TASK REQUIREMENTS = Would you reproduce, word for word, only the lines running from the top of the data through the line containing "Given: Click the user profile avatar icon", and none of the pictures?

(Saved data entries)
===============
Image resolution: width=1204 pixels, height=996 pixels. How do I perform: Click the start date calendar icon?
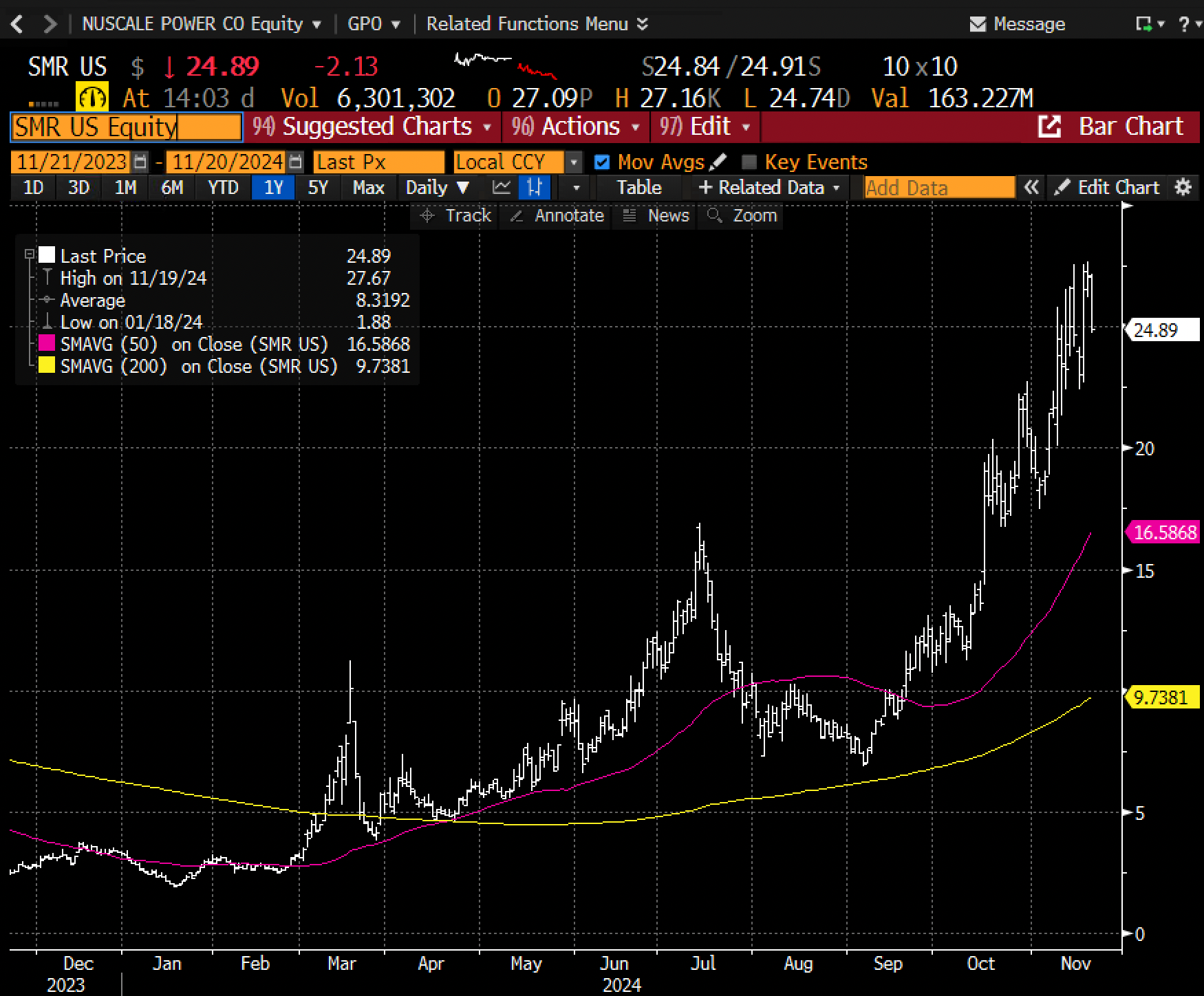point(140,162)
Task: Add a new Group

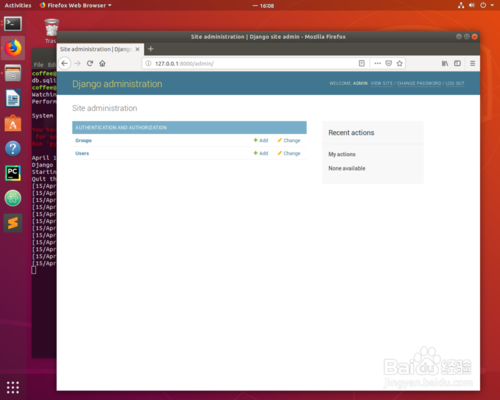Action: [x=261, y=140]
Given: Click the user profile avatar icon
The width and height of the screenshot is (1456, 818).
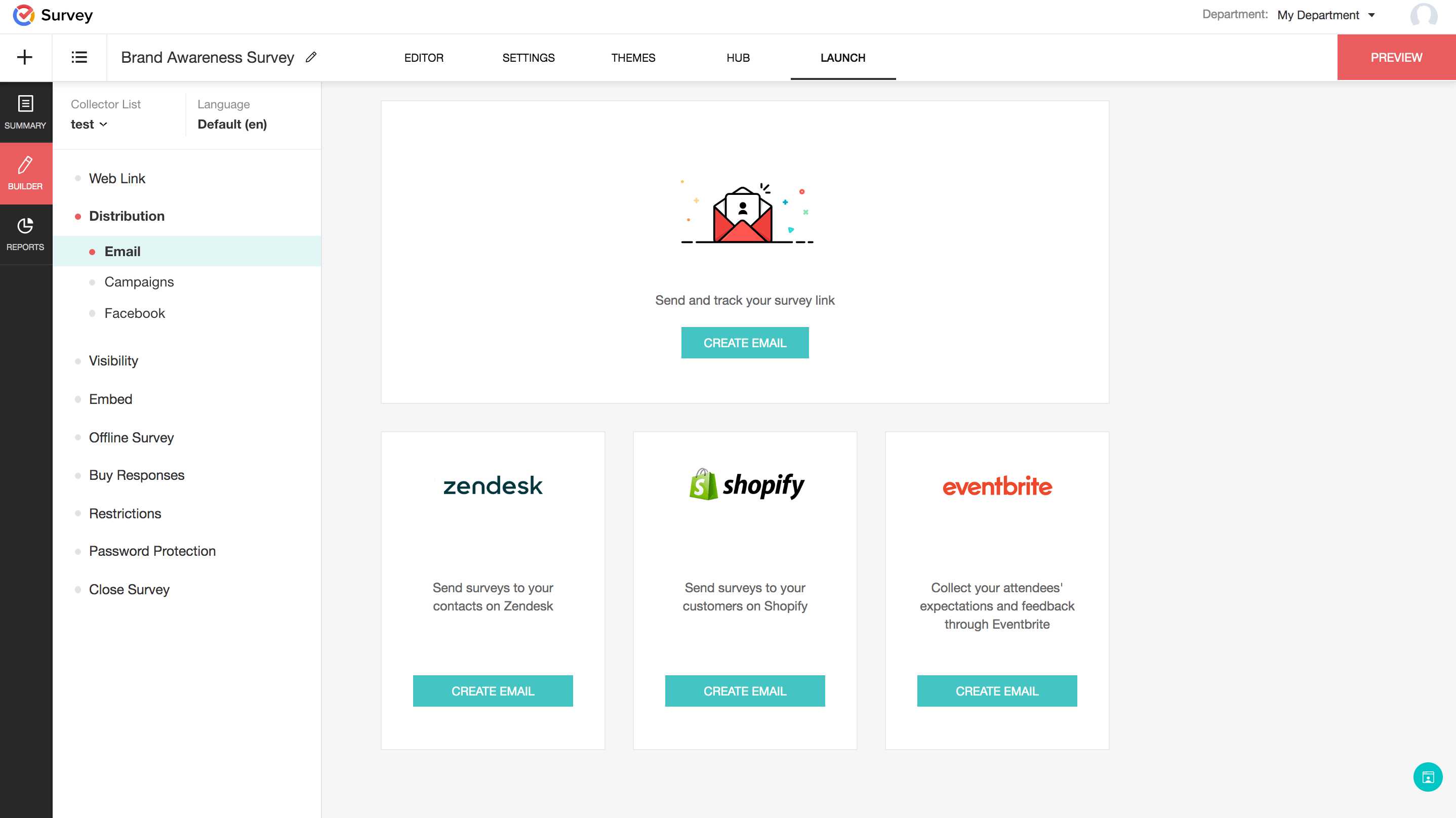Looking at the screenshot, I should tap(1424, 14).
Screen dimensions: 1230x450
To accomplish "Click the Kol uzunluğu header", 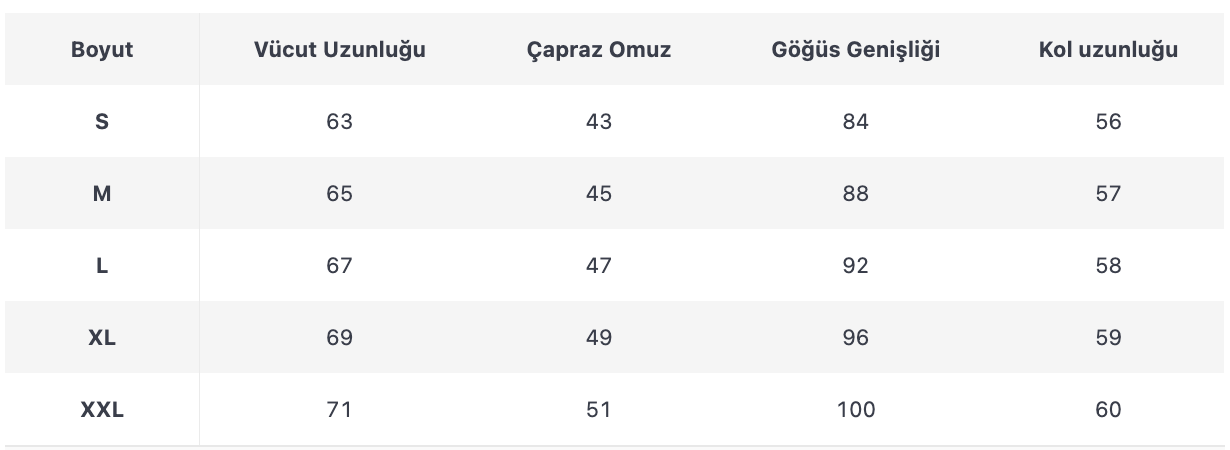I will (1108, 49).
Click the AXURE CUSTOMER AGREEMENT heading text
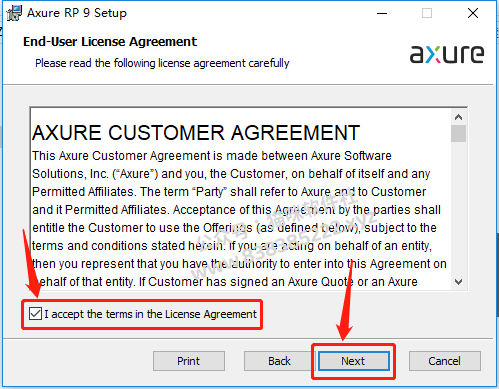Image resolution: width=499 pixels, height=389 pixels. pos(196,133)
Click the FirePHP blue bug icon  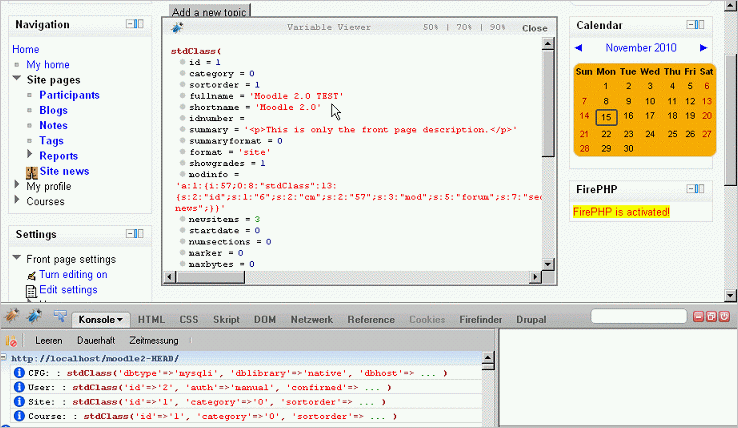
===============
EXERCISE RESULT =
Image resolution: width=1204 pixels, height=996 pixels. How do I perform: Click the start date calendar icon?
point(140,162)
Task: Add a new Group

Action: [x=261, y=140]
Given: Click the user profile avatar icon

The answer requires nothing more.